__Source data__.

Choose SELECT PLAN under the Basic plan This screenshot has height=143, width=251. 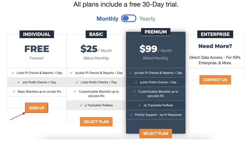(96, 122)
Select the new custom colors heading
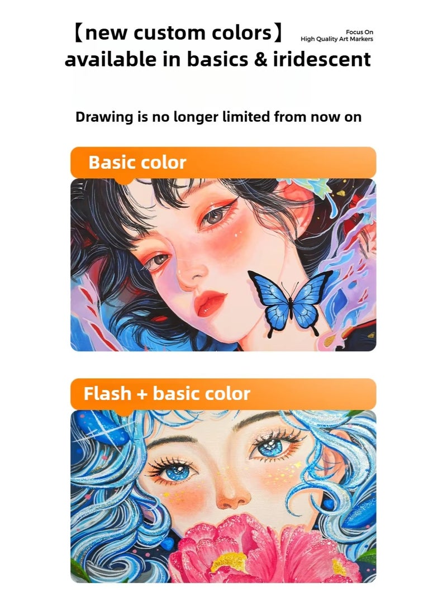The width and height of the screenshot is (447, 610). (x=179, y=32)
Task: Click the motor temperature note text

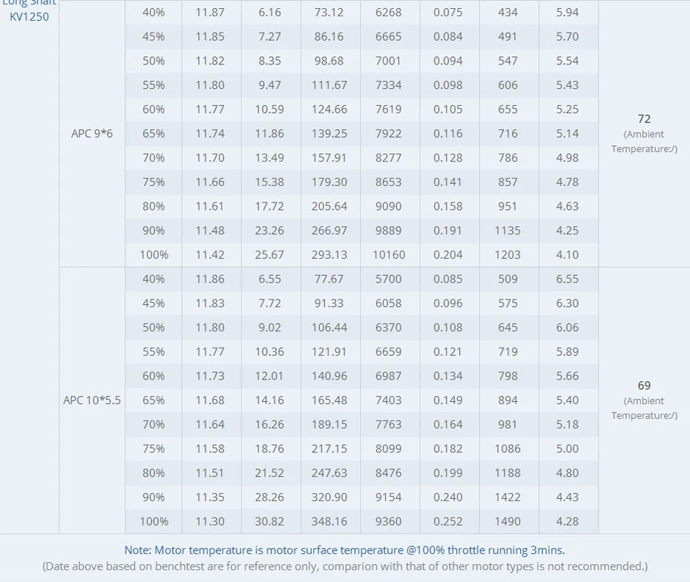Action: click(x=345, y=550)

__Assignment__. Each line from the one containing "Select the new custom colors heading" through the end of the listing is to be set down exactly, with all pictures left out.

__Task output__.
Select the new custom colors heading
The width and height of the screenshot is (447, 610). (x=179, y=32)
Task: Click the motor temperature note text

Action: click(x=345, y=550)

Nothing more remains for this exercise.